Autour de Frédéric Kasiwa Bwagalita, une dizaine de déplacés et d’autochtones sont assis sous une bâche de plastique bleu qui fait office de salle de réunion. Ils sont peu à jouir d’une existence légale. En 2018, selon les Nations unies, seulement 37 % des Congolais détenaient une pièce d’identité. Dans la partie orientale congolaise, les trente années de conflit ont aggravé les défaillances de l’Etat, notamment concernant l’attribution des documents d’identité.
A 20 ans, Naomie Bulenda n’a jamais eu de papiers. Jusqu’à présent, la jeune femme n’en voyait pas vraiment l’utilité.
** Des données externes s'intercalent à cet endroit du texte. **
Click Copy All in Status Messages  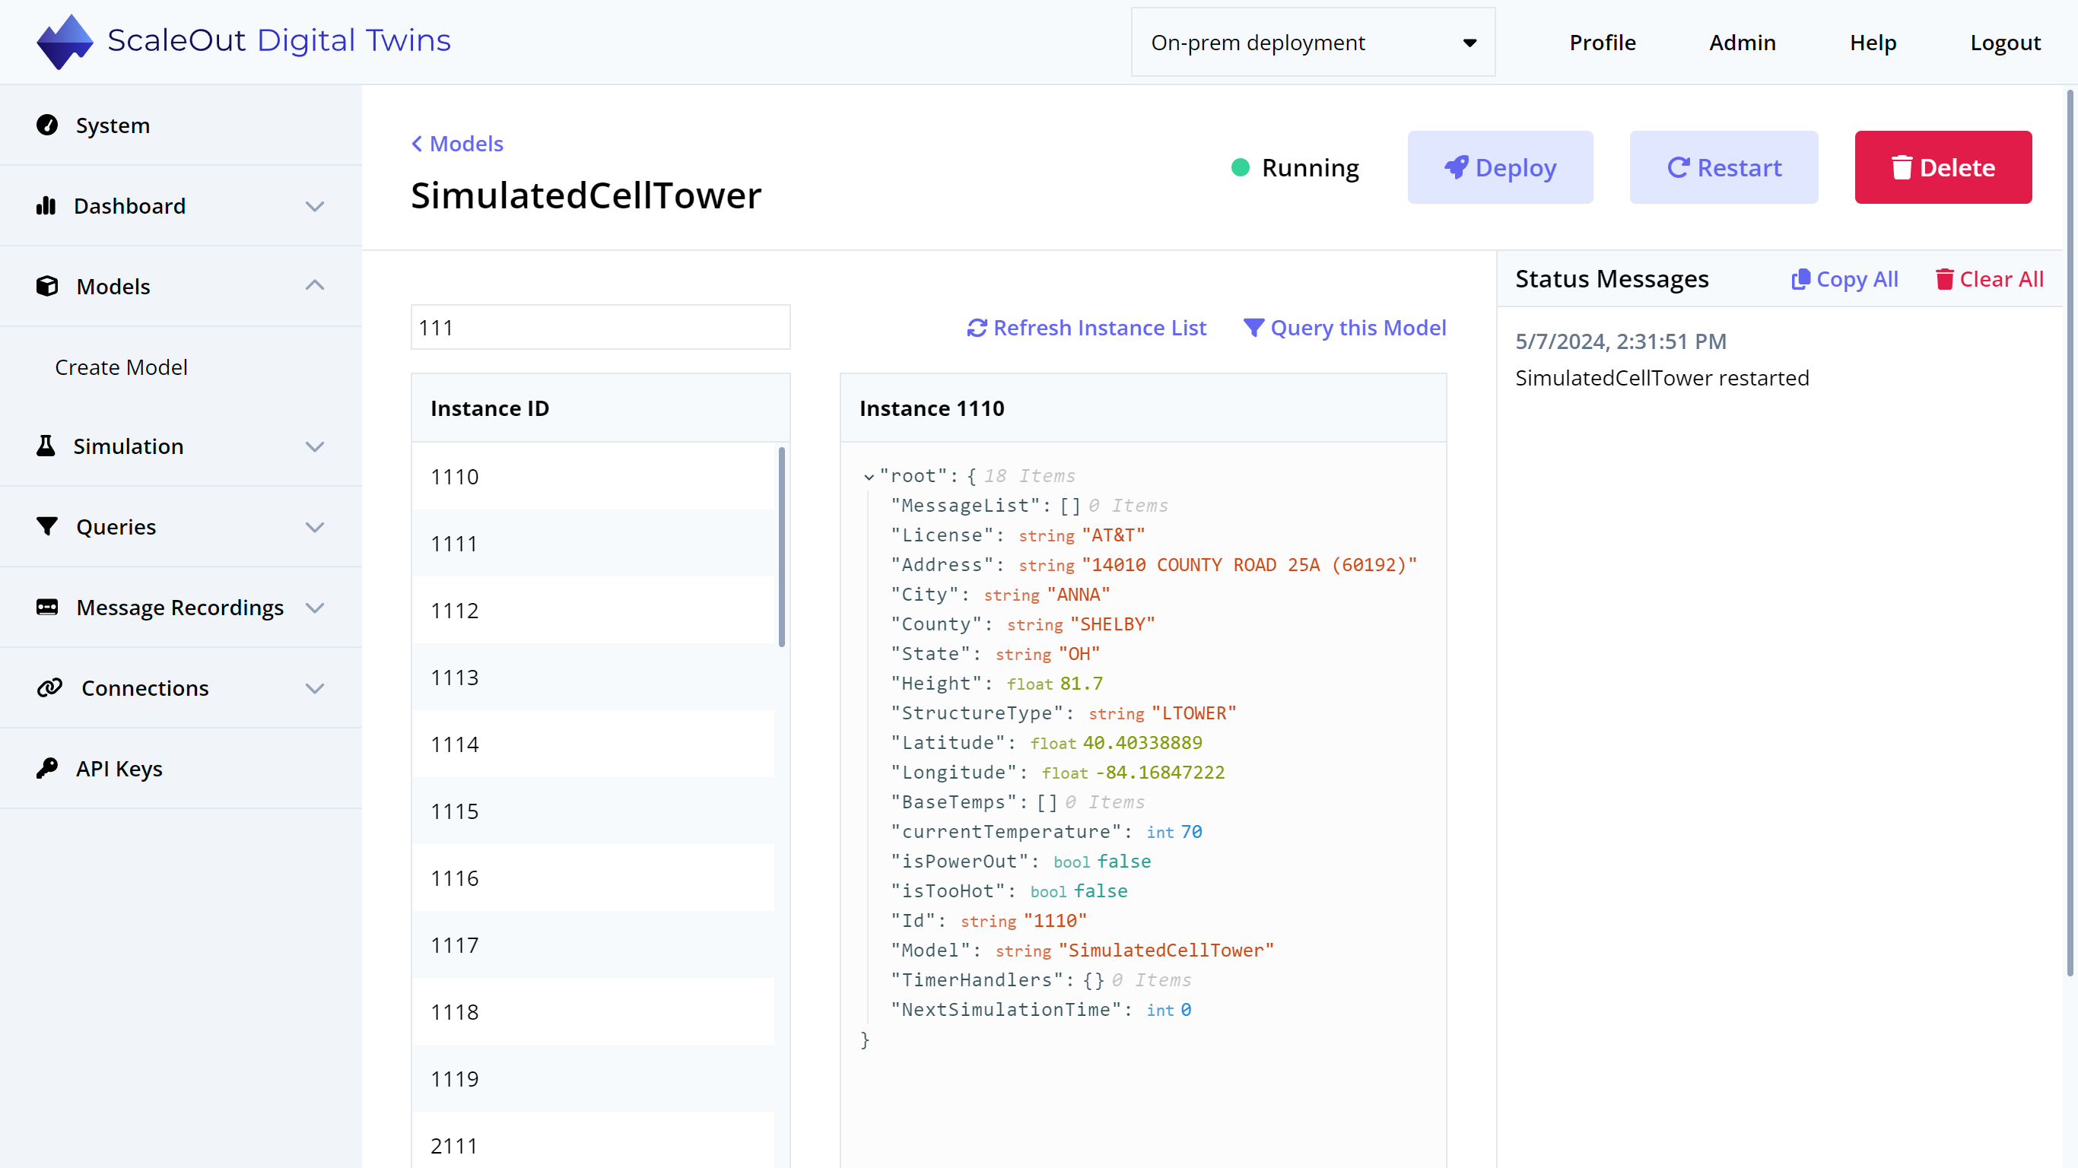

Mais depuis qu’elle habite le camp, elle est terrorisée à l’idée d’être jetée en prison. « J’ai traversé de nombreux barrages tenus par des hommes armés progouvernementaux. Ils nous accusaient d’être de connivence avec les rebelles parce que personne n’avait de papiers », se souvient-elle.
Les yeux cernés et le regard bas, Daniel Akizimana raconte, lui aussi, avoir fui son village en catastrophe après l’incendie de sa maison, brûlée « dans la guerre ». « J’ai tout perdu, y compris mes documents », regrette ce père de famille, dont la femme et le fils sont à l’hôpital, malades à cause des conditions d’hygiènes déplorables du camp.
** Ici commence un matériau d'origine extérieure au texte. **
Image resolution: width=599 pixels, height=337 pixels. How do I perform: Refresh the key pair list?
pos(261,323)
« Il y a parfois des confusions »
Assis sur le banc d’en face, Olivier Sebikari est l’exception qui confirme la règle. Au début de l’année, au moment de l’« enrôlement » – l’inscription sur les listes électorales qui serviront pour délivrer les cartes d’identité –, l’enseignant, aujourd’hui déplacé, vivait encore dans son village. A 33 ans, le père de famille a fait une centaine de kilomètres et traversé les lignes de front sur sa moto jusqu’à Goma, la capitale provinciale, pour faire renouveler sa carte d’électeur. « Les agents de l’Etat ne pouvaient accéder à nous à cause des combats. Ma seule option était de faire le voyage moi-même », explique-t-il devant son « restaurant », une cantine de fortune de 2 mètres carrés qui sert à nourrir les jeunes voisins de son « bloc ».
Certes, Olivier tient à participer au scrutin du 20 décembre. D’autant qu’un million d’électeurs, selon le centre de recherche International Crisis Group, n’ont pas pu recevoir leur carte à cause de l’insécurité et que le vote n’aura pas lieu dans au moins deux territoires sur les six que compte la province du Nord-Kivu, la deuxième du pays en nombre d’électeurs après la capitale, Kinshasa.
Mais l’enseignant craint surtout d’être assimilé à un étranger. « Il y a parfois des confusions parce que nous parlons la même langue qu’au Rwanda, mais nous sommes des Congolais », développe-t-il. Impensable pour lui de perdre sa nationalité. « Parce que l’identité, c’est l’une des causes de cette guerre », conclut-il.